Mao’s Abuse-o-meter


La Torre de Alejandría

Israel Centeno


Based on testimonies from Dr. Li Zhisui

📉 Level 1:
👉 Abandonment of basic personal hygiene
— Mao stops brushing his teeth. Only rinses with tea and swallows it.
— Bathes exclusively in pools. Refuses tap water.

📈 Level 2:
👉 Absolute control of his court
— Eliminates critical advisors.
— Surrounds himself only with sycophants.

📊 Level 3:
👉 Abuse of young women
— Recruitment of teenagers for “therapeutic activities” in his bed.
— Recurrent genital infections and contempt for treatment.

📉 Level 4:
👉 Biopolitical cynicism
— Launches the “Great Leap Forward” without logistical oversight.
— Mass starvation: millions die while he takes a dip.

📈 Level 5:
👉 Decadence and necropolitics
— Paralyzed, he governs with incoherent phrases.
— Plans his mummification. His body remains on display.


The True Mao

Literary Criticism of Dr. Li Zhisui’s Biography

The Private Life of Chairman Mao is a biography that offers an intimate view into the life of Mao Zedong, told through the eyes of his personal physician, Dr. Li Zhisui. This is not merely a historical account, but a psychological and moral study of a leader’s physical and ideological decay. Through its structure, voice, literary devices, and themes, the book becomes an unsettling exploration of power, intimacy, and betrayal.

The narrative follows a linear chronology, tracking Mao from his youth to his final days. While this structure allows for a clear progression, it sometimes risks flattening the complexities of such a multifaceted character. Yet Dr. Li breaks from strict chronology at key moments, inserting personal anecdotes and insights that offer glimpses into Mao’s contradictions, the darkness behind his charisma, and the moral erosion of his regime.

Li’s voice is critical: part-confessor, part-reluctant witness. As Mao’s doctor, he had access to the most private and vulnerable aspects of a man who projected invincibility to the public. This duality — between public myth and private decline — gives the book a compelling literary tension. Li’s tone oscillates between disillusionment and fascination, and while his proximity invites doubt, it also deepens the authenticity of the portrait.

The prose is rich with sensory detail and unsettling metaphors. Mao’s rotting teeth, his refusal to bathe, his addiction to sleeping pills, his physical decrepitude — all become metaphors for the rot at the heart of his rule. The body of the Chairman is treated not just medically, but symbolically: it decays in parallel with the ideals of the revolution.
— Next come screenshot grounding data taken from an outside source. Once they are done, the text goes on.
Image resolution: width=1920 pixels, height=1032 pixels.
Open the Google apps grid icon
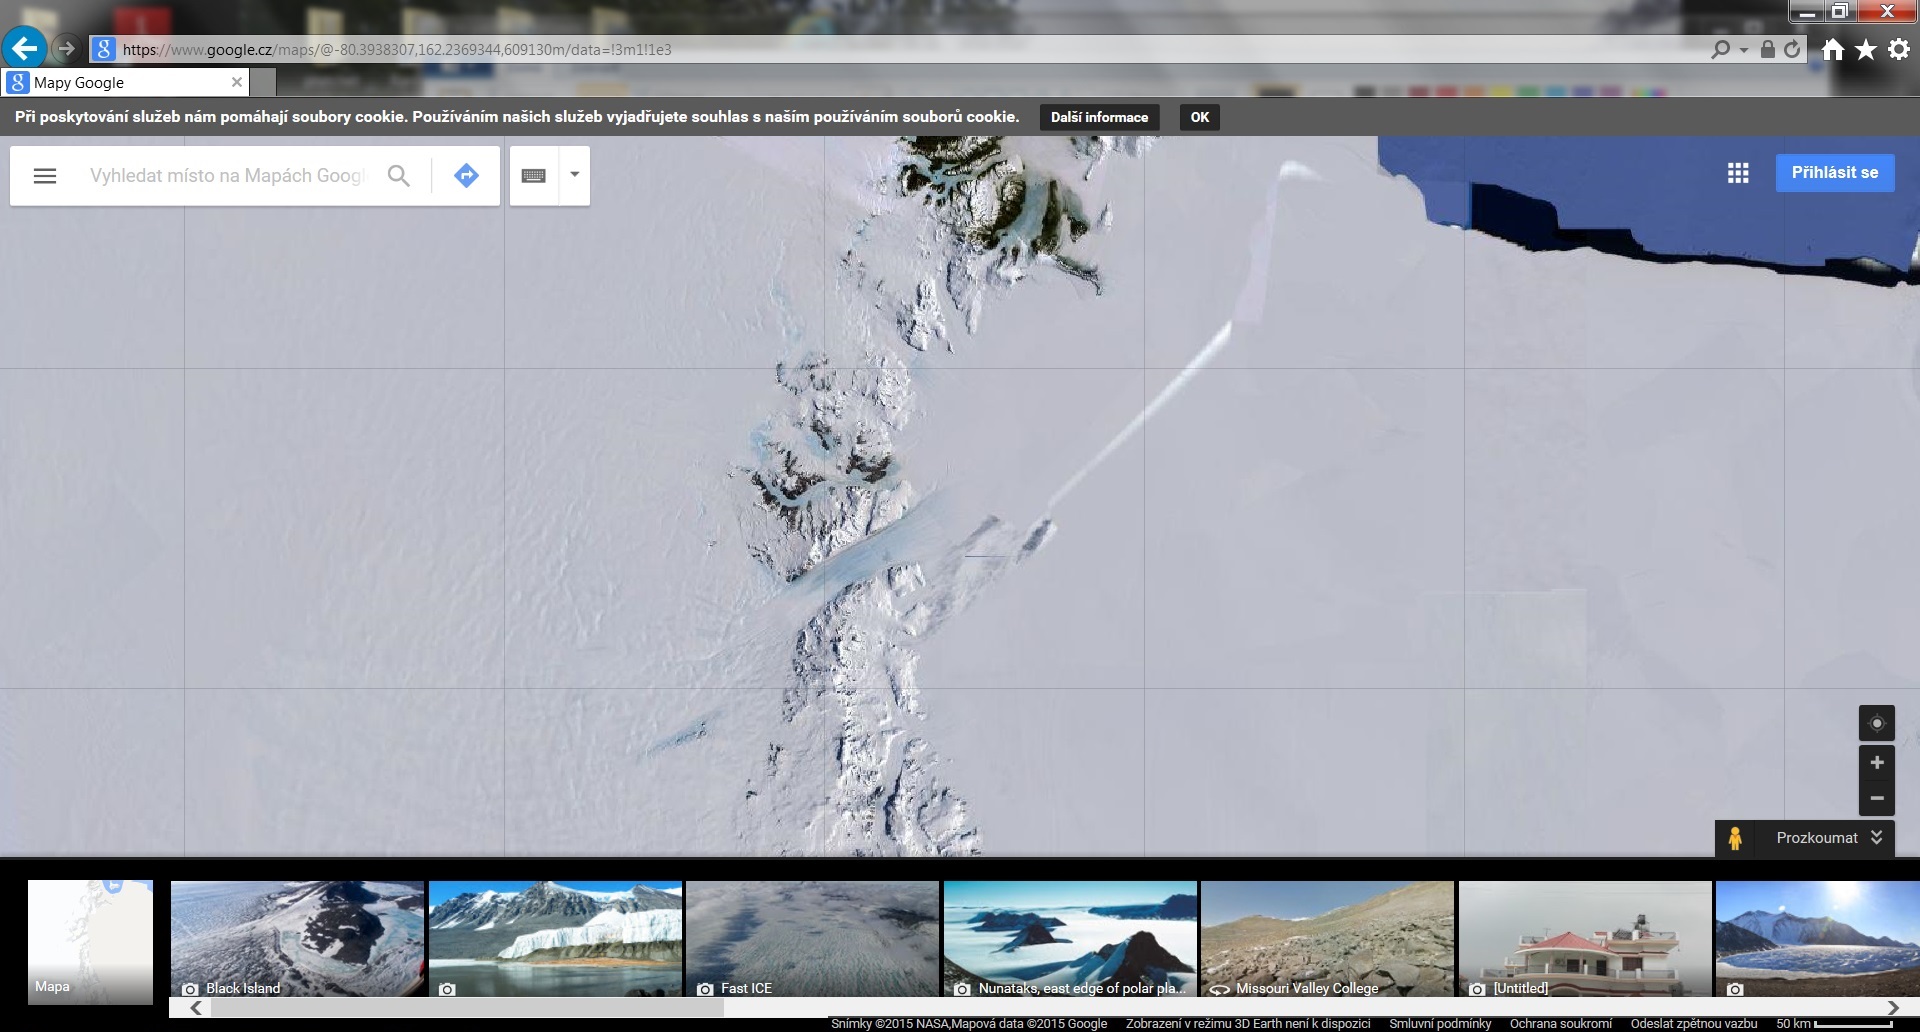tap(1738, 173)
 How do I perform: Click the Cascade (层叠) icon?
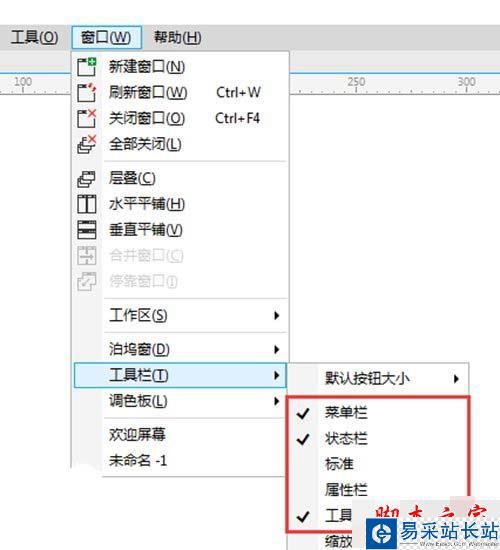click(x=86, y=179)
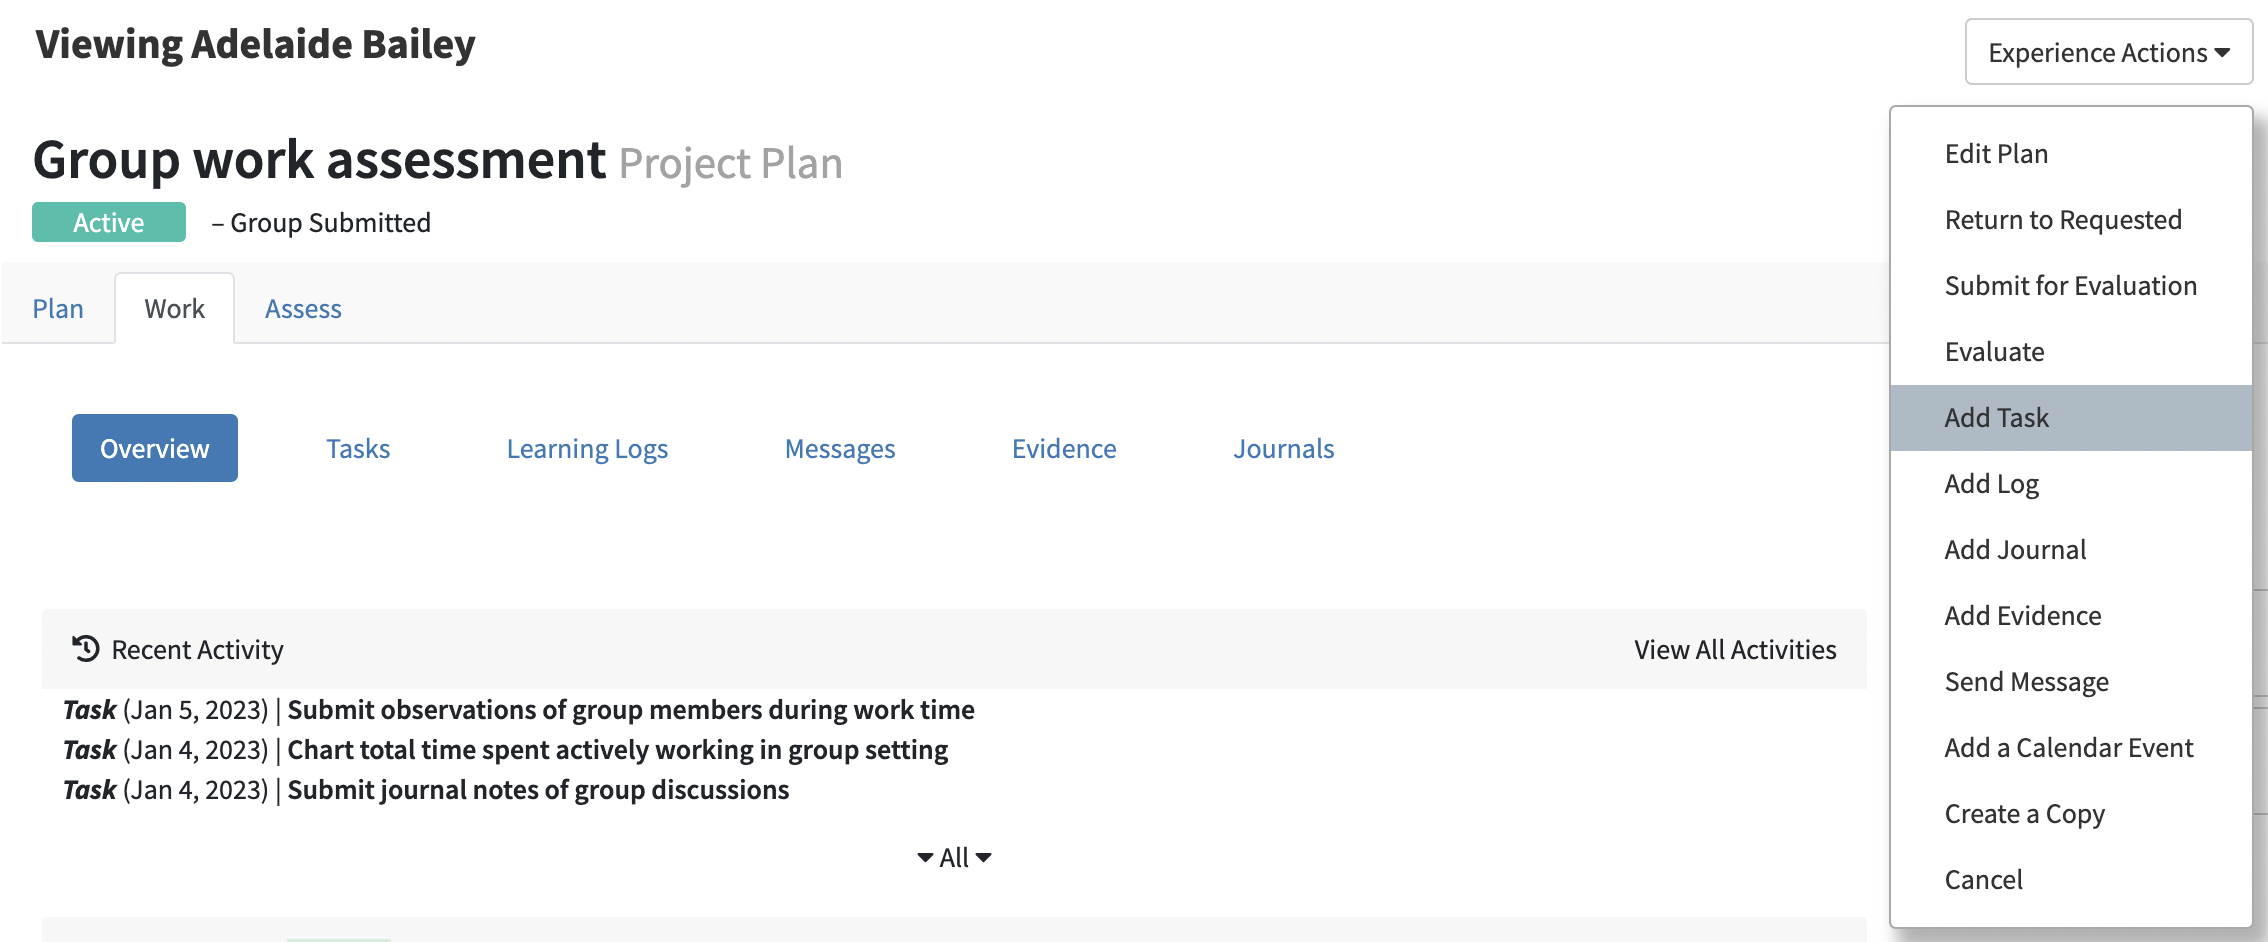Choose Create a Copy option
2268x942 pixels.
2024,814
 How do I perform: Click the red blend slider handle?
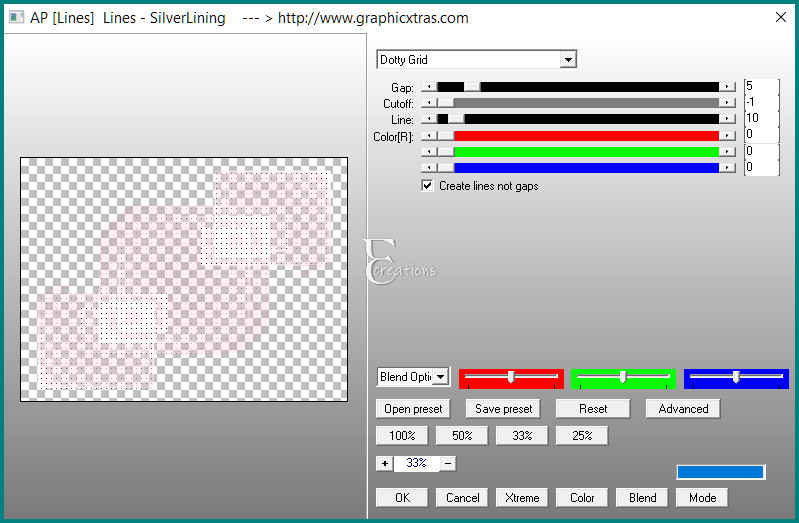(511, 377)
In many ways, Mao’s body is the last battlefield of the Communist utopia — bloated, breathless, refusing to die even after its time has passed.

The biography grapples with major themes: absolute power, moral solitude, ideological corruption, and the terrifying gap between political myth and human frailty. The Great Leap Forward, the Cultural Revolution, the purges of intellectuals — all these are recounted not just as historical events, but as manifestations of Mao’s psychological decline. The man who wanted to melt steel in the backyards of peasants ends up oxygenated, immobile, grotesque — a tragic figure who outlived his usefulness and became his own monument.

The book has not been free from criticism. Some have accused Li of bias, opportunism, or betrayal. But therein lies its strength: the ethical ambiguity of the narrator mirrors the moral ambiguity of the subject. This is not a book that offers easy answers. It is a work that forces the reader to confront questions about loyalty, complicity, and truth. How does one survive a dictator? How does one speak of him afterward?

The Private Life of Chairman Mao does not seek to demonize Mao entirely, but neither does it redeem him. It renders him human — and in doing so, terrifying. The body that once symbolized revolution becomes a metaphor for historical entropy. Dr. Li, reluctant chronicler of decline, gives us a story where politics, flesh, and memory converge into a devastating confession: even the most deified leaders decay.

This book reminds us that tyrants age. That even revolutions grow senile. That the bodies of men, like the regimes they build, eventually rot. And that sometimes, it takes a physician to write the most enduring literature of political horror.